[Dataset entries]

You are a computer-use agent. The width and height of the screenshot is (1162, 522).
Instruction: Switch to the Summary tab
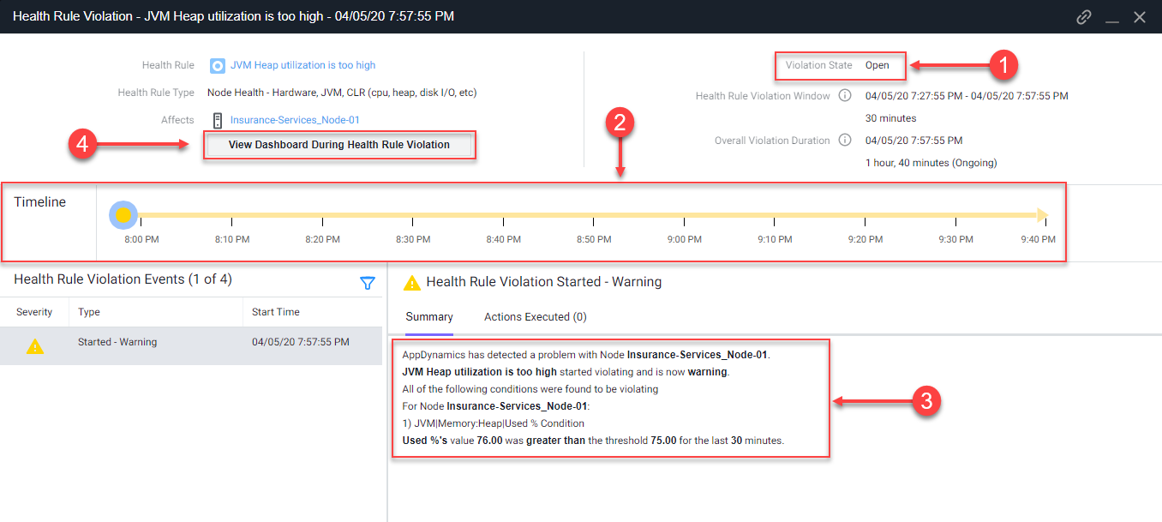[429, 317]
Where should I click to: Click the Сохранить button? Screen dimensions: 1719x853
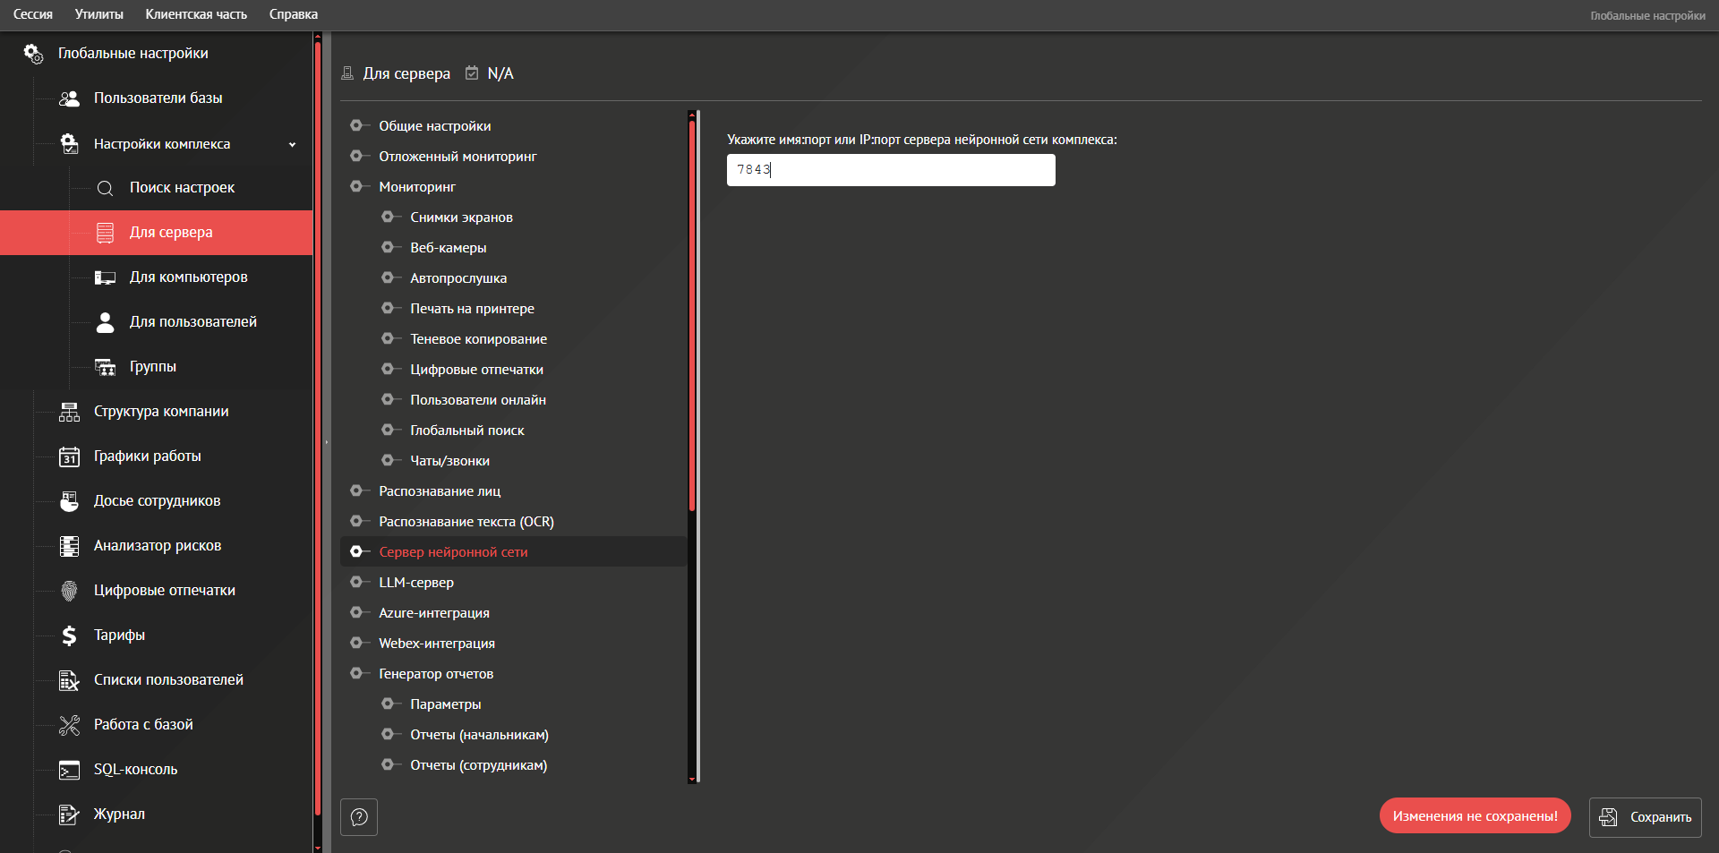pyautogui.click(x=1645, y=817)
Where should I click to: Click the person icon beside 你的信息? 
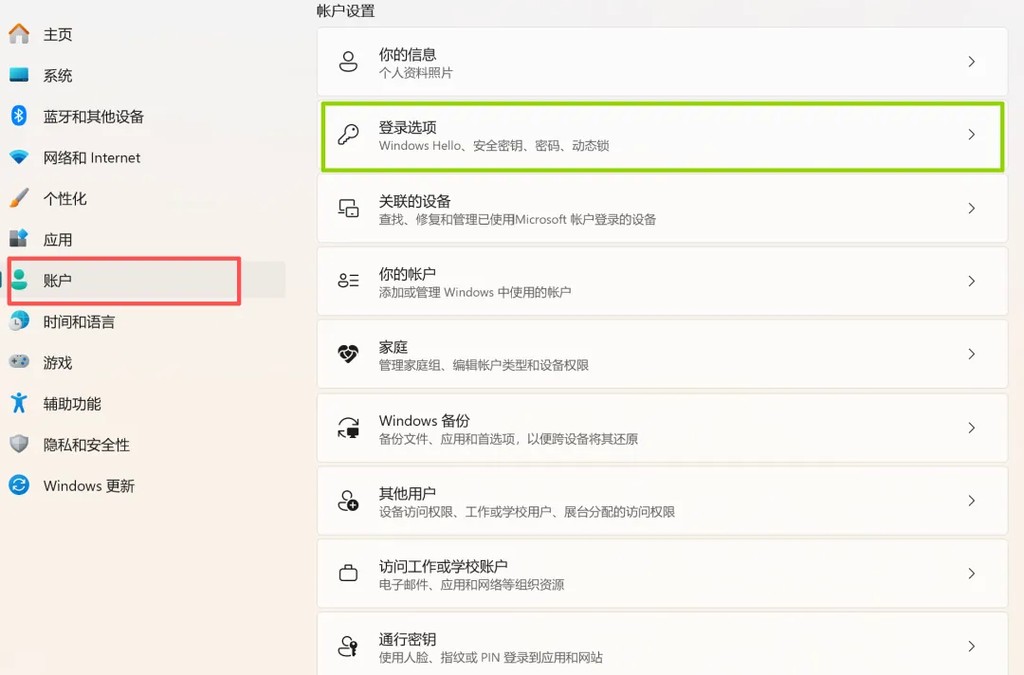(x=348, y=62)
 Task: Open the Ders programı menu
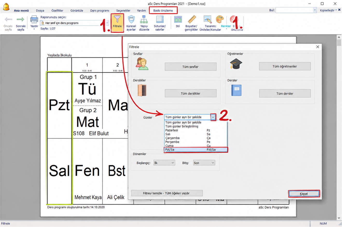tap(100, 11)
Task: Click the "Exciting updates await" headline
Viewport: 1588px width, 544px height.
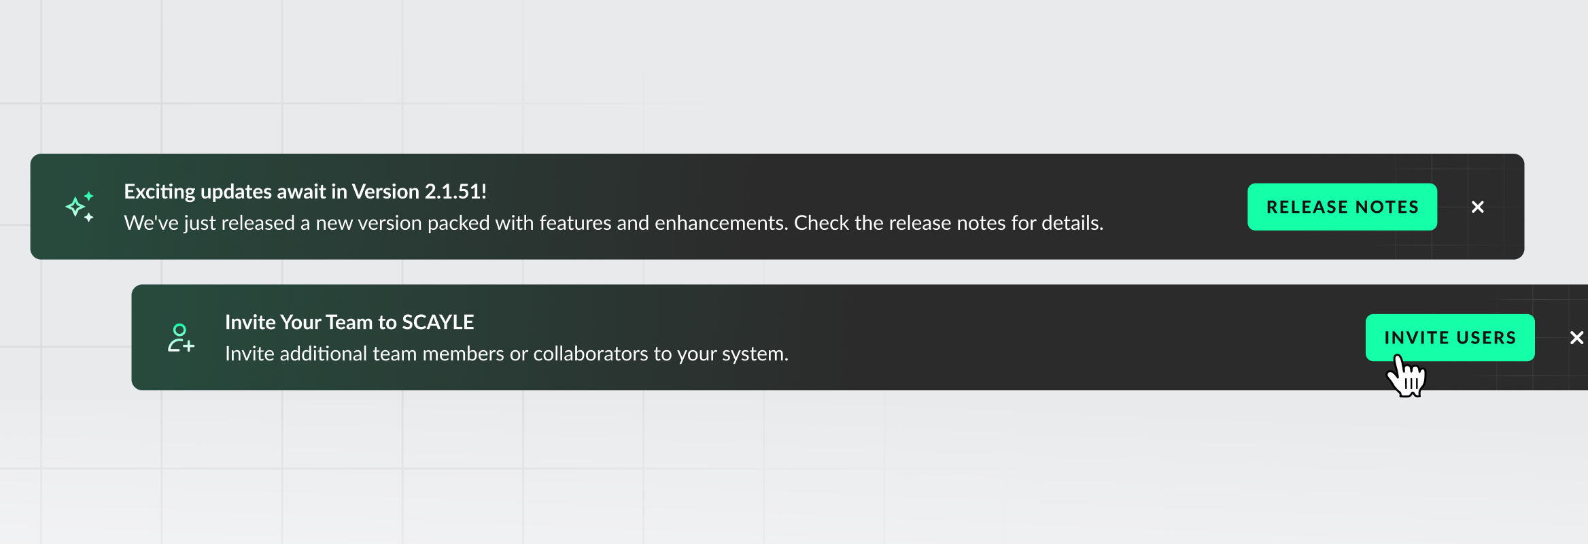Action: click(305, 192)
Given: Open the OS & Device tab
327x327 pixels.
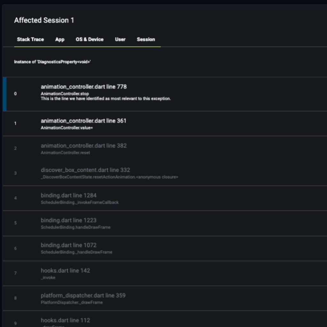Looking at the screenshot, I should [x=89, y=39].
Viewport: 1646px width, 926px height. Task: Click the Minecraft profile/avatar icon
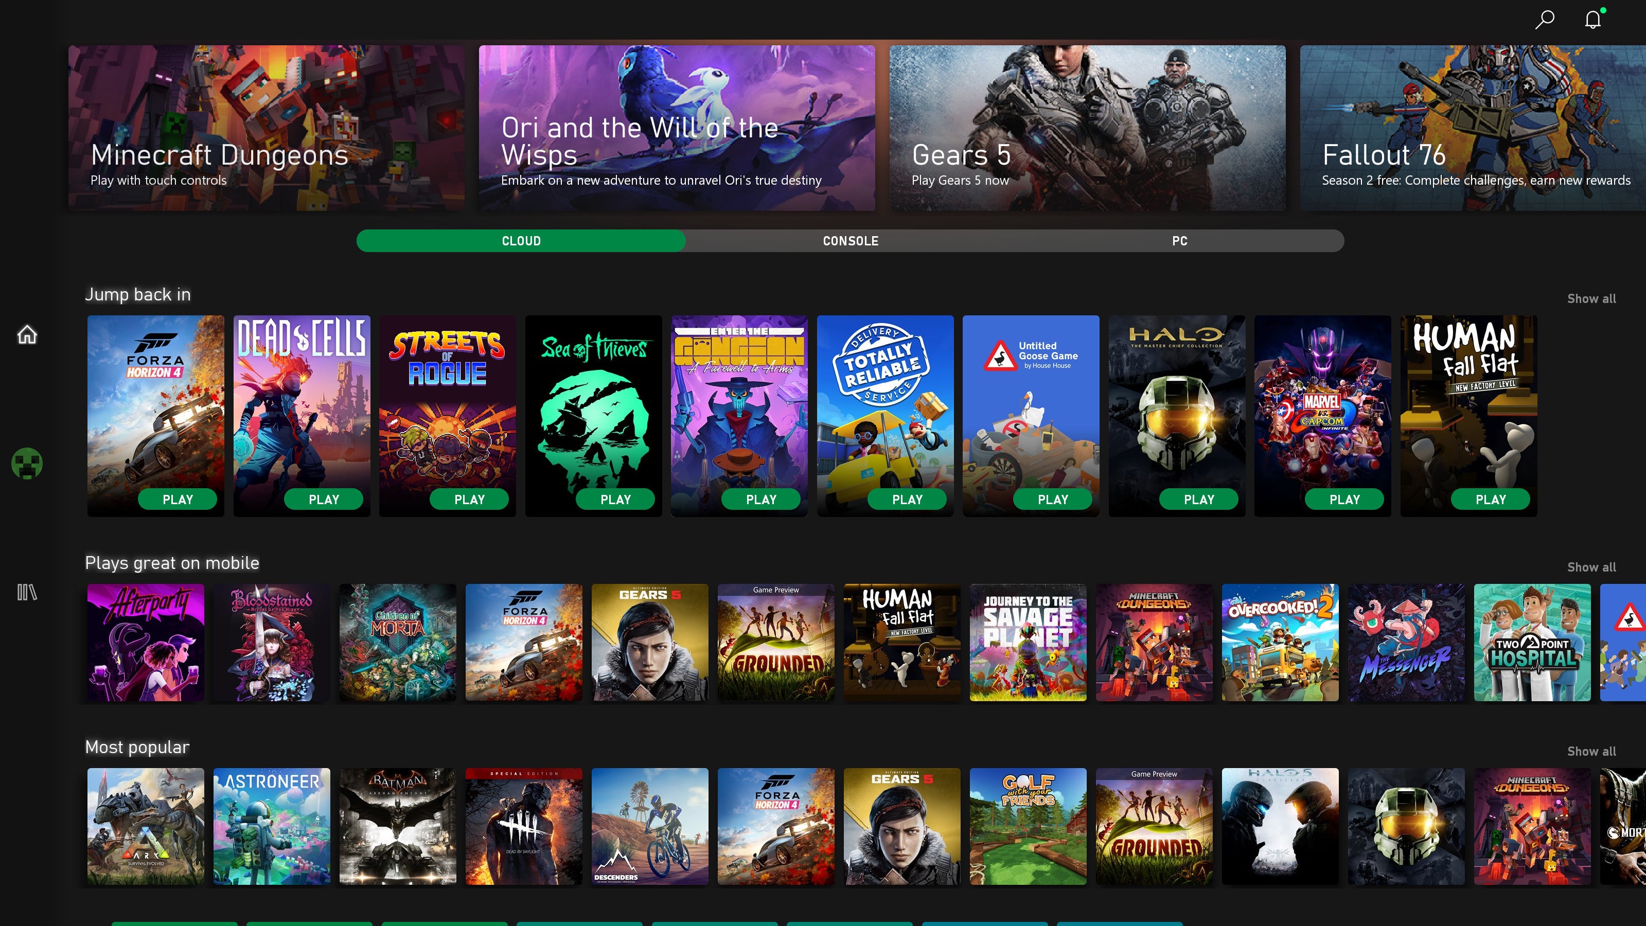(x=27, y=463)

- Exercise goal: Please retype exactly the lines from the line containing "Viewport: 1646px width, 926px" through the final line of the records above, inclusive, leaving out any pictures.

- Solution for this exercise:
Viewport: 1646px width, 926px height. Task: Click the Minecraft profile/avatar icon
(x=27, y=463)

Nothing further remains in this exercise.